As chairman of the Joint Chiefs of Staff from 2007 through 2011, Admiral Michael Mullen was particularly vocal about saying that the greatest threat to U.S. national security was budget deficits. He pointed out that interest on the debt will nearly equal the defense budget and jeopardize the ability to properly resource the military.

In economic terms, the national debt – the sum total of annual budget deficits – now exceeds $22 trillion. The nonpartisan Congressional Budget Office (CBO) projects a deficit of $896 billion for 2019, about a 15 percent increase over the $779 billion deficit in 2018. The CBO predicts deficits will keep rising in the next few years, topping $1 trillion in 2020 and never dropping beneath that that amount through 2029.

Federal debt held by the public is projected to grow from 78 percent of gross domestic product in 2019 to 92 percent in 2029 and 144 percent in 2049, which would be the most in American history. The prospect of such large deficits and debt poses substantial risks, sayeth the CBO.

In case you missed it, neither Democrats nor Republicans seem to care much. Putting the federal government’s fiscal house in order currently commands the attention of few national politicos. They behave like Scarlet O’Hara in “Gone with the Wind,” who reacted to adverse circumstances by saying, “I can’t think of this now… I’ll think about it tomorrow.”

Democratic presidential candidates have presented plans such as Medicare for All, Free College, and the Green Leap Forward. They advocate increasing taxes on the rich to address wealth and income inequality, social problems and any number of other things, but not to reduce deficits and debt. They don’t appear to be worried by deficits and accumulating debt, and seem to think a magic money tree will fund their spending initiatives.

Republicans also usher the idea of taming deficits out of the room rather quickly, accepting bigger deficits in exchange for tax cuts they argue will promote economic growth and fill budget shortfalls over the long term. The theory is that the debt is manageable so long as the economy grows at a faster pace than the feds’ borrowing costs.

President Trump campaigned in 2016 on eliminating the then-$19 trillion national debt in eight years, but the White House spending plan for the next decade calls for adding another $10.5 trillion to the $22 trillion federal debt – and that assumes continued economic growth.

Doing nothing about government red ink shifts the burden to future generations.
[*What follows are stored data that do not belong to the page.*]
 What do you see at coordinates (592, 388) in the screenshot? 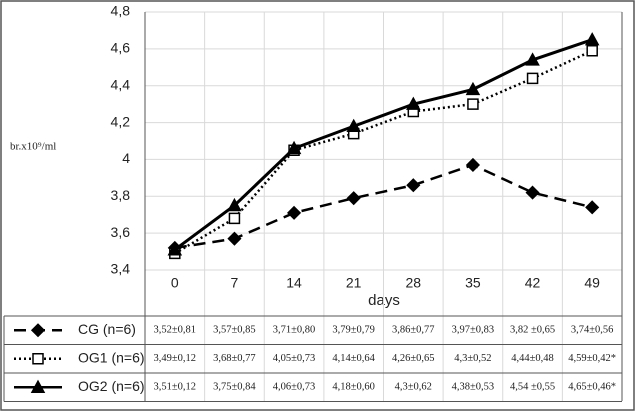
I see `table-cell: 4,65±0,46*` at bounding box center [592, 388].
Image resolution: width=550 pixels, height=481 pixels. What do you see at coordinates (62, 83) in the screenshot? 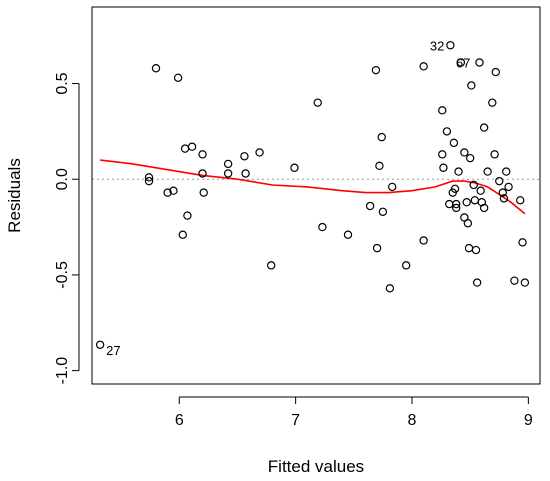
I see `y-tick-label: 0.5` at bounding box center [62, 83].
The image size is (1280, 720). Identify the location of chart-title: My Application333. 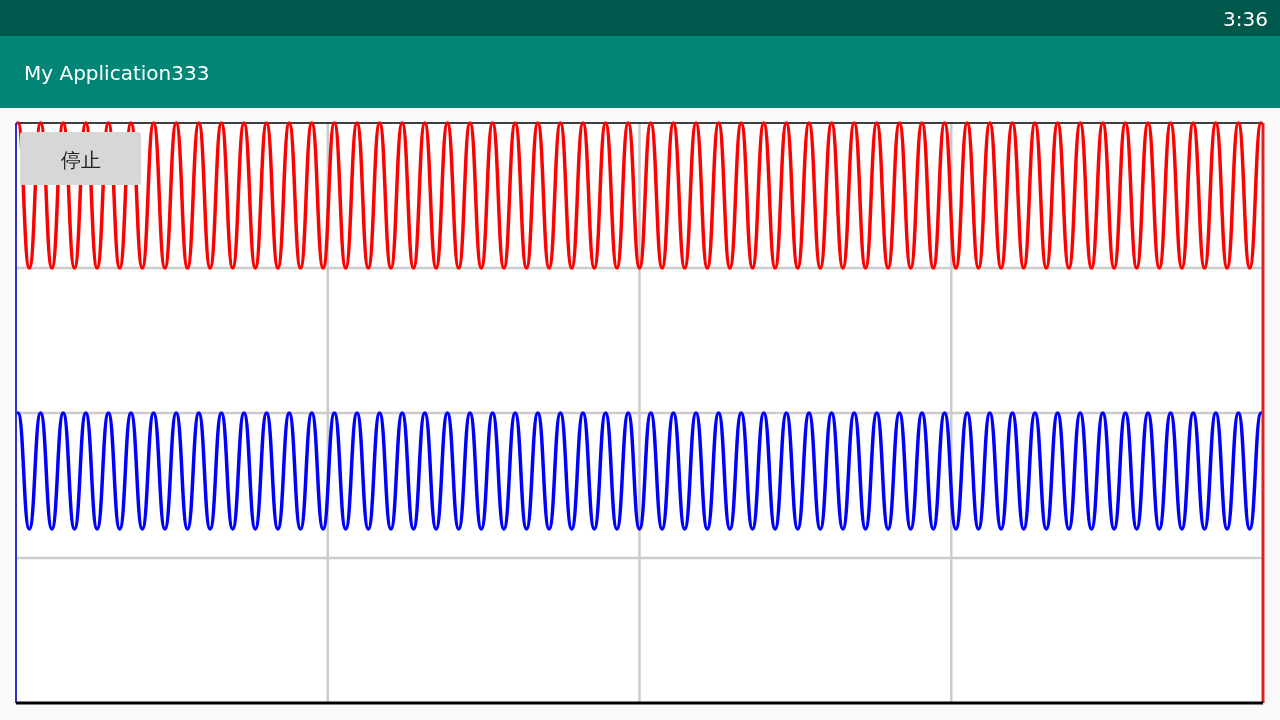
(117, 73).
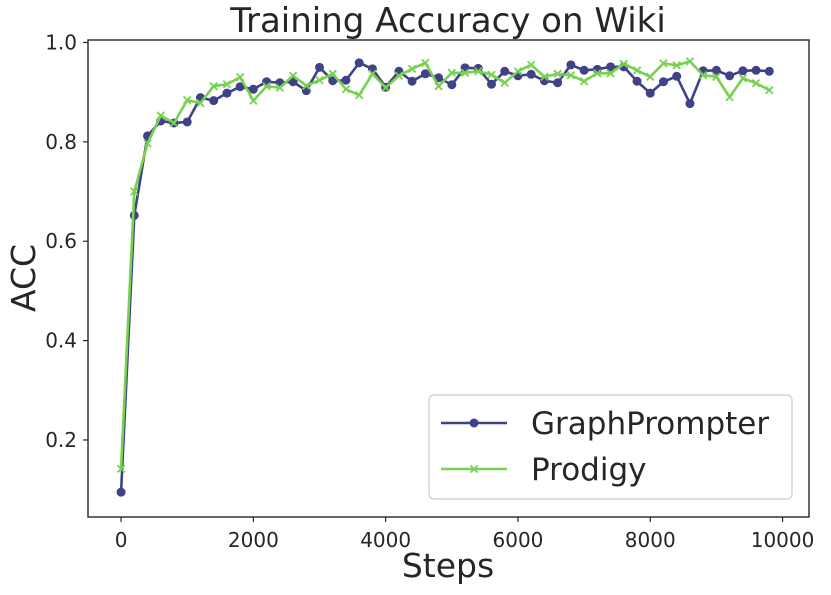  I want to click on y-tick-label: 0.8, so click(61, 142).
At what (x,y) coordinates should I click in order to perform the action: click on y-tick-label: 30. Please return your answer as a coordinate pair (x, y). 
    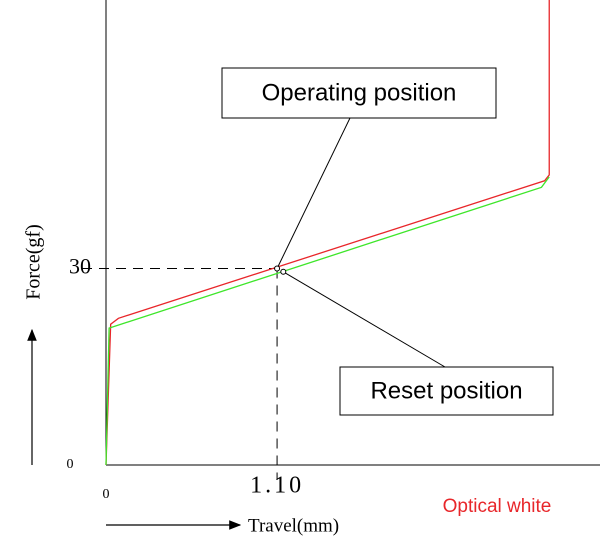
    Looking at the image, I should click on (80, 266).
The theory is that it is wrong for the current generation to enjoy the benefits of government spending without paying for them.
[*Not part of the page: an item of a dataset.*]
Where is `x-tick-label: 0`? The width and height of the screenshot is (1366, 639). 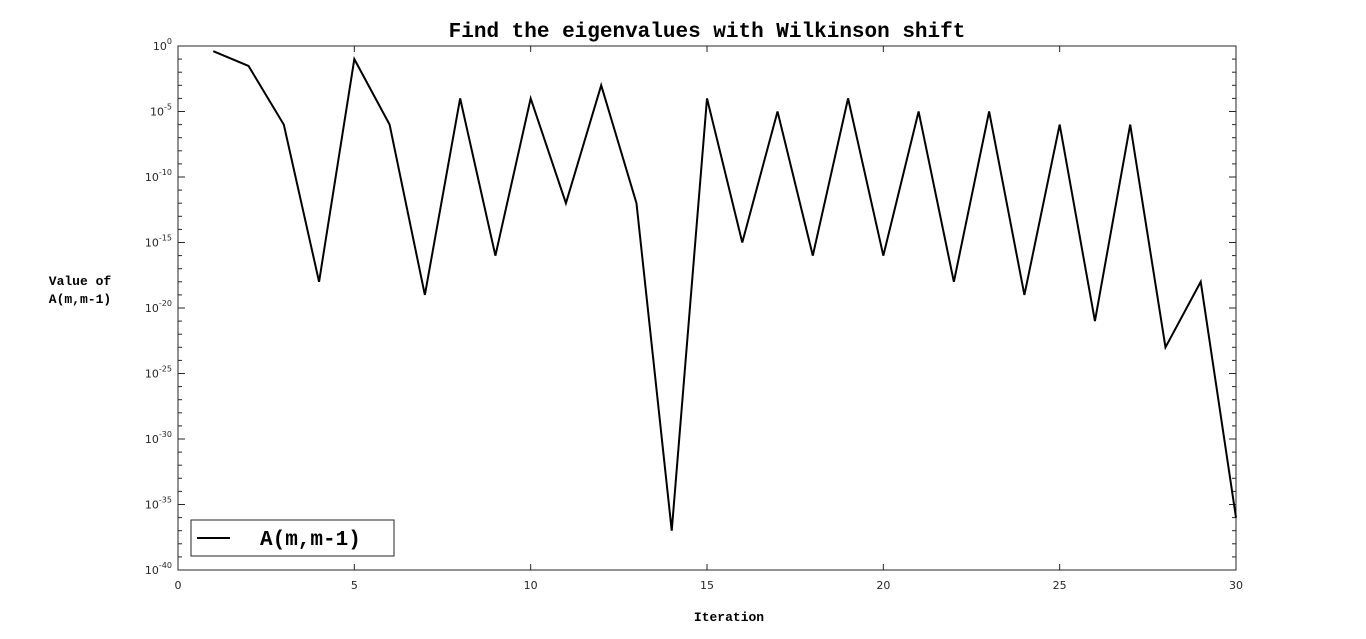
x-tick-label: 0 is located at coordinates (178, 586).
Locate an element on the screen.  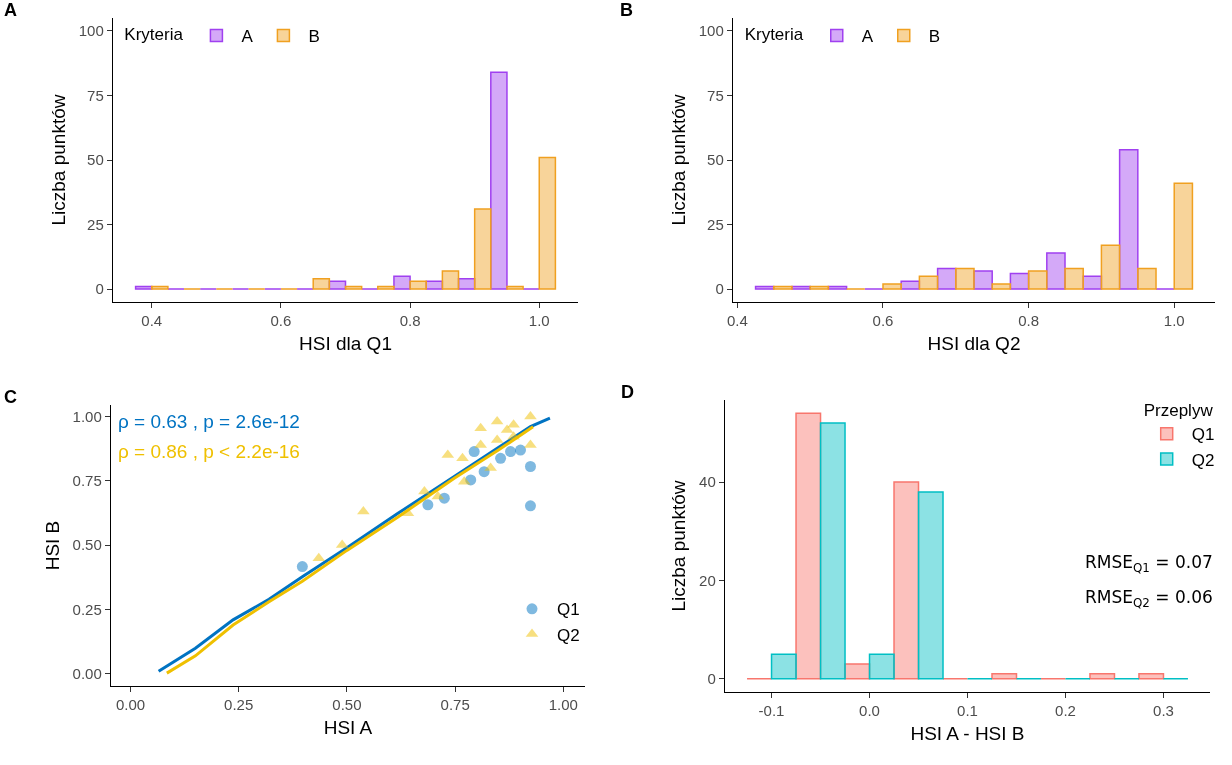
x-axis-title: HSI A is located at coordinates (348, 727).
The CBO estimates the federal government will spend more on servicing outstanding debt in 2020 than on Medicaid, and more than on national defense by 2025. Many Democrats and Republicans deny this is a problem, arguing that the U.S. can simply borrow more to fund unrestrained spending. They appear unconcerned that the government’s debt payments may crowd out a good portion of the spending they want.
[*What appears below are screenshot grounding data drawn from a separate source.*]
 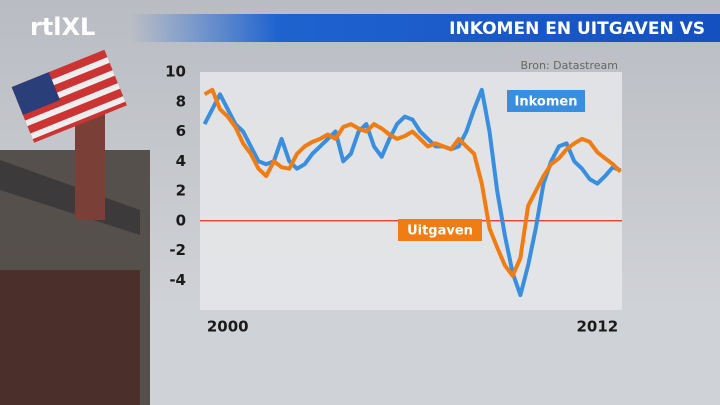 I want to click on y-tick-label: 10, so click(x=176, y=72).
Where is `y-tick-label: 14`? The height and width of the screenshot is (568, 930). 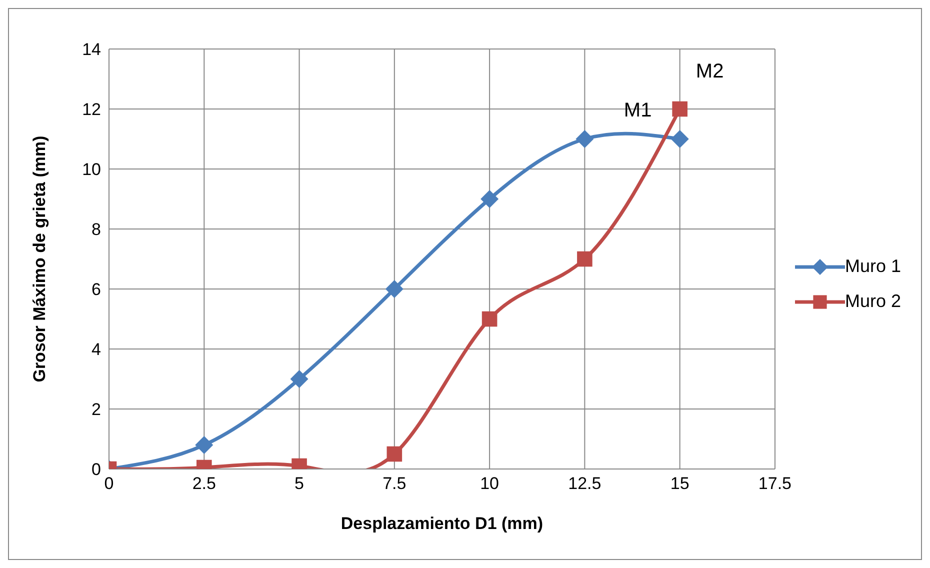
y-tick-label: 14 is located at coordinates (92, 50).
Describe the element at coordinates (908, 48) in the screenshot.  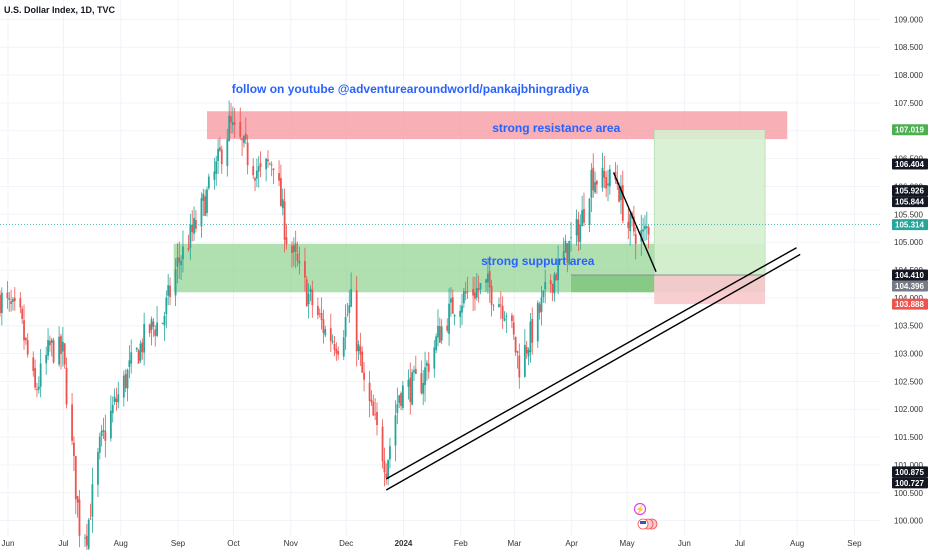
I see `y-tick-label: 108.500` at that location.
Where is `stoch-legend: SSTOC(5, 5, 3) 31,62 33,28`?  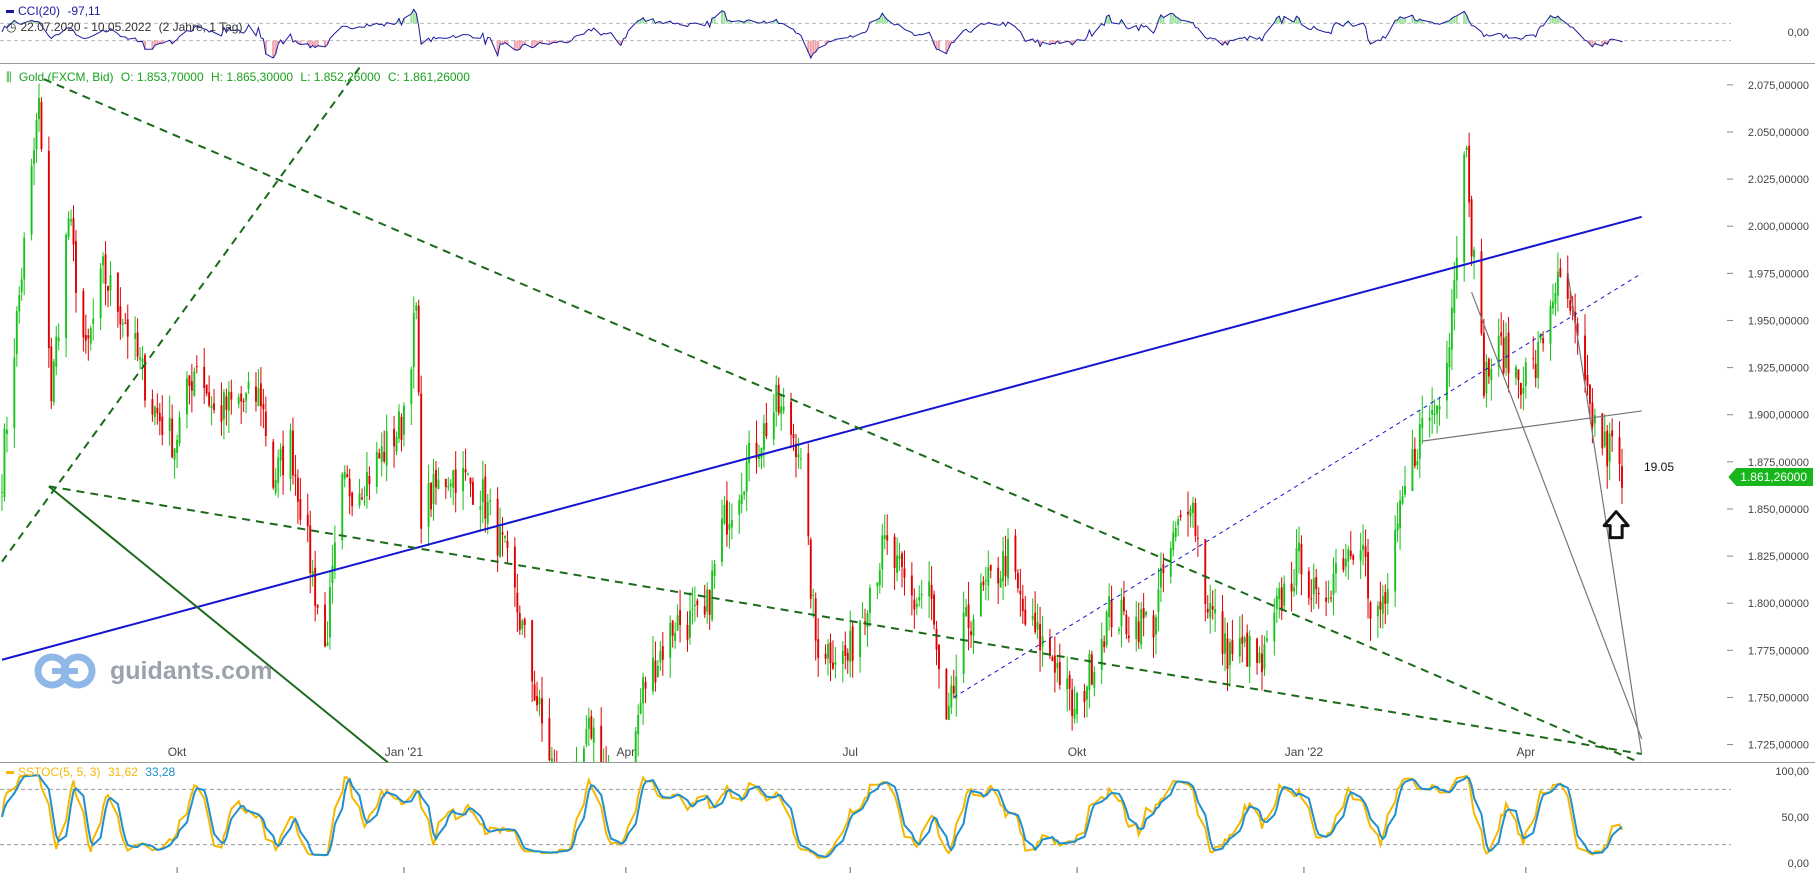
stoch-legend: SSTOC(5, 5, 3) 31,62 33,28 is located at coordinates (92, 772).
The Treasury Department’s Office of Debt Management forecasts that starting in 2024, all U.S. debt issuance will be used to fund the U.S. net interest expense, which will be anywhere between $700 billion and $1.2 trillion or more. If this happens, the U.S. will be engaging in the ultimate Ponzi scheme, in which new debt issuance is used exclusively to fund interest on the debt by around 2024.

Out of control spending will haunt the taxpayers for years to come. Obviously, there is no political gain in being a good fiscal steward.

Nota bene what Edmund Burke wrote in Reflections on the Revolution in France in 1790: “Society is indeed a contract. It is a partnership… not only between those who are living, but between those who are dead, and those who are to be born.”